Technology has made many tools available for organisations to create thriving online workplace communities. Mobile networks, computer networks, video conferencing tools, social media…the list goes on. There are a few factors that are required to create a successful online training community within organisations –
Create a Communal ‘Hub’
Virtual infrastructure is already in place the current digital age. Organisations are able to seamlessly take their meetings, conversations, and projects online. The same can be said of training. Learning Management Systems (LMS’) are in place for organisations to set up and run their own online training sessions. For organisations who require assistance, companies, like FUEL, exist to run their training from start to finish. This includes set up, maintenance, support and regular reporting on all learners.
Creating an online training community for your employees, offers them the ability to continue improving their skills, whilst challenging them to work harder at their tasks.
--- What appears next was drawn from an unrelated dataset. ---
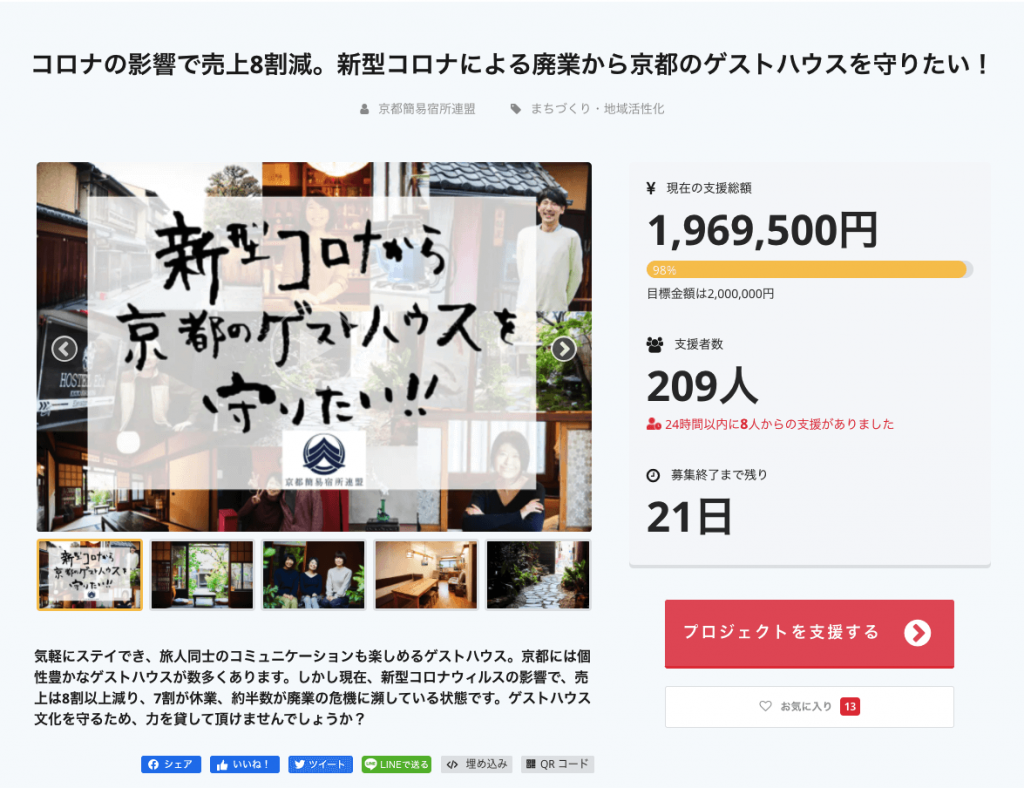Click the main carousel project image
The image size is (1024, 788).
314,347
Having the ‘Hub’ creates an opportunity for learners to converse and interact with each other over the training, offering the opportunity for your team to strengthen relationships while not being able to interact physically.
Create Team Interaction
Once employees have access to an online training platform, they are able to communicate and interact with each other with regards to the training offered. Creating a sense of belonging is a complex undertaking that does not necessarily align to a plan. Community is developed, rather, through a series of soft-skill actions, activities, attitudes, and enablement. For obvious reasons (lack of physical presence, limited ability to read body language, etc.) this process is more challenging in a virtual environment. For your virtual community to thrive, you will need to ensure that your team has honed their communication skills whilst ensuring that they remain positive and motivated without access to the traditional office environment.
Offering your learners tools like Gamification, can foster motivated and friendly competition. Specific and attainable challenges can do wonders for unmotivated individuals, and if done right, it can uplift the whole team or community. Additionally, Competition, rewards, and collecting points on a virtual scoreboard can be huge motivating factors for continued engagement with virtual assets for teams who do not have onsite supervision.
Create Engaging Content
Creating challenging content stimulates creativity, critical thinking, and collaboration among your learners. This is a universal learning principle. Organisations must strike the right balance; content that is too easy may create a false impression of proficiency and can detract from the learning experience, while challenges that are too difficult may create frustration and despair. Understand your learners and use that knowledge to find the middle ground where they can confidently build on what they know while simultaneously acquiring new knowledge and skills.
Assessments and feedback are arguably two of the most important factors of online training. These allow you to determine if your content is successfully delivering key learning objectives to your learners, and which areas require more attention. By creating custom content with assessments and feedback, you can ensure that your learners are receiving training that is relevant to your organisation, rather than generic content that doesn’t impart the skills and knowledge required to make a difference at your organisation.